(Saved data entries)
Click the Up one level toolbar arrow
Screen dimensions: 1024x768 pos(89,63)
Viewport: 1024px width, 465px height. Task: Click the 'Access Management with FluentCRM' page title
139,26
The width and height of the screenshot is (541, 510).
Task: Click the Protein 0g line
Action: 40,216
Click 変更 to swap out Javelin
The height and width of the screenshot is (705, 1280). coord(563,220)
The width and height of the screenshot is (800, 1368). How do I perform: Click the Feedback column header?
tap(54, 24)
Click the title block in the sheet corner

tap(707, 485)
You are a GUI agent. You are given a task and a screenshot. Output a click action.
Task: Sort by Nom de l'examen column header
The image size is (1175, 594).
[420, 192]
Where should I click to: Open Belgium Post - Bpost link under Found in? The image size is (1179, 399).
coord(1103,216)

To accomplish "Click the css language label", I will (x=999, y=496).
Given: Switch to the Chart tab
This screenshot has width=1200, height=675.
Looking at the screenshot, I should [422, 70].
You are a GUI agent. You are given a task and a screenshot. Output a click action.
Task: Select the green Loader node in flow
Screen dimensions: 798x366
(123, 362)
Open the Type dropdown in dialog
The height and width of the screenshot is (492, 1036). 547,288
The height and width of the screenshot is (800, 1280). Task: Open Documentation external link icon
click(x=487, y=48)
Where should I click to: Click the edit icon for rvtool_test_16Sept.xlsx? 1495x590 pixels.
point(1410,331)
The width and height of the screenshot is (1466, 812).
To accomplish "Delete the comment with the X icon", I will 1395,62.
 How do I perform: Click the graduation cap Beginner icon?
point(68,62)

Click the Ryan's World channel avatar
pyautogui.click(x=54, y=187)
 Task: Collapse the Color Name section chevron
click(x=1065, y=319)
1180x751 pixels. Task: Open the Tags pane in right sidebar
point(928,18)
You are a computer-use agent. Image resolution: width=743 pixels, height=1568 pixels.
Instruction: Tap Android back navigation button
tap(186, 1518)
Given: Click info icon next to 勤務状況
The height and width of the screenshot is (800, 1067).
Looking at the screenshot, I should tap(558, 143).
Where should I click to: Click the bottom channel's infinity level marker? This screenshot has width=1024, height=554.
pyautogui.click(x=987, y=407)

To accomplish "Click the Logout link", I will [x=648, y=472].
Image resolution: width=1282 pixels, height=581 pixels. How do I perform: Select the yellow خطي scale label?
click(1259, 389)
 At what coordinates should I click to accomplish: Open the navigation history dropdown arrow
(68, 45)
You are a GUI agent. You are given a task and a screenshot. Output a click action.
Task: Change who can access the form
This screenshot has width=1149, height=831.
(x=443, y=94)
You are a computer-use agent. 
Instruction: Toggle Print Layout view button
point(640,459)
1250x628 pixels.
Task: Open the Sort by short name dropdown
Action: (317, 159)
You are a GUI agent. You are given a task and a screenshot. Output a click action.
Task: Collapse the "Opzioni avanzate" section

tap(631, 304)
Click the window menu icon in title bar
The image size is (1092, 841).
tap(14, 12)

*What is expected*:
Reproduce the data exactly. Keep every line intact.

*Reply*:
Click the Up one level toolbar arrow
Screen dimensions: 1024x768 pos(89,63)
Viewport: 1024px width, 465px height. Task: Click the 'Access Management with FluentCRM' page title
139,26
The width and height of the screenshot is (541, 510).
Task: Click the Protein 0g line
Action: 40,216
Click 変更 to swap out Javelin
The height and width of the screenshot is (705, 1280). coord(563,220)
The width and height of the screenshot is (800, 1368). How do I perform: Click the Feedback column header?
tap(54, 24)
Click the title block in the sheet corner

tap(707, 485)
You are a GUI agent. You are given a task and a screenshot. Output a click action.
Task: Sort by Nom de l'examen column header
The image size is (1175, 594).
[420, 192]
Where should I click to: Open Belgium Post - Bpost link under Found in? The image size is (1179, 399).
coord(1103,216)

To accomplish "Click the css language label", I will (x=999, y=496).
Given: Switch to the Chart tab
This screenshot has width=1200, height=675.
Looking at the screenshot, I should [422, 70].
You are a GUI agent. You are given a task and a screenshot. Output a click action.
Task: Select the green Loader node in flow
Screen dimensions: 798x366
(123, 362)
Open the Type dropdown in dialog
The height and width of the screenshot is (492, 1036). 547,288
The height and width of the screenshot is (800, 1280). Task: Open Documentation external link icon
click(x=487, y=48)
Where should I click to: Click the edit icon for rvtool_test_16Sept.xlsx? 1495x590 pixels.
point(1410,331)
The width and height of the screenshot is (1466, 812).
To accomplish "Delete the comment with the X icon", I will 1395,62.
 How do I perform: Click the graduation cap Beginner icon?
point(68,62)

Click the Ryan's World channel avatar
pyautogui.click(x=54, y=187)
 Task: Collapse the Color Name section chevron
click(x=1065, y=319)
1180x751 pixels. Task: Open the Tags pane in right sidebar
point(928,18)
You are a computer-use agent. Image resolution: width=743 pixels, height=1568 pixels.
Instruction: Tap Android back navigation button
tap(186, 1518)
Given: Click info icon next to 勤務状況
The height and width of the screenshot is (800, 1067).
Looking at the screenshot, I should tap(558, 143).
Where should I click to: Click the bottom channel's infinity level marker? This screenshot has width=1024, height=554.
pyautogui.click(x=987, y=407)

To accomplish "Click the Logout link", I will [x=648, y=472].
Image resolution: width=1282 pixels, height=581 pixels. How do I perform: Select the yellow خطي scale label?
click(1259, 389)
 At what coordinates should I click to accomplish: Open the navigation history dropdown arrow
(68, 45)
You are a GUI agent. You are given a task and a screenshot. Output a click action.
Task: Change who can access the form
This screenshot has width=1149, height=831.
(x=443, y=94)
You are a computer-use agent. 
Instruction: Toggle Print Layout view button
point(640,459)
1250x628 pixels.
Task: Open the Sort by short name dropdown
Action: (317, 159)
You are a GUI agent. You are given a task and a screenshot. Output a click action.
Task: Collapse the "Opzioni avanzate" section

tap(631, 304)
Click the window menu icon in title bar
The image size is (1092, 841).
tap(14, 12)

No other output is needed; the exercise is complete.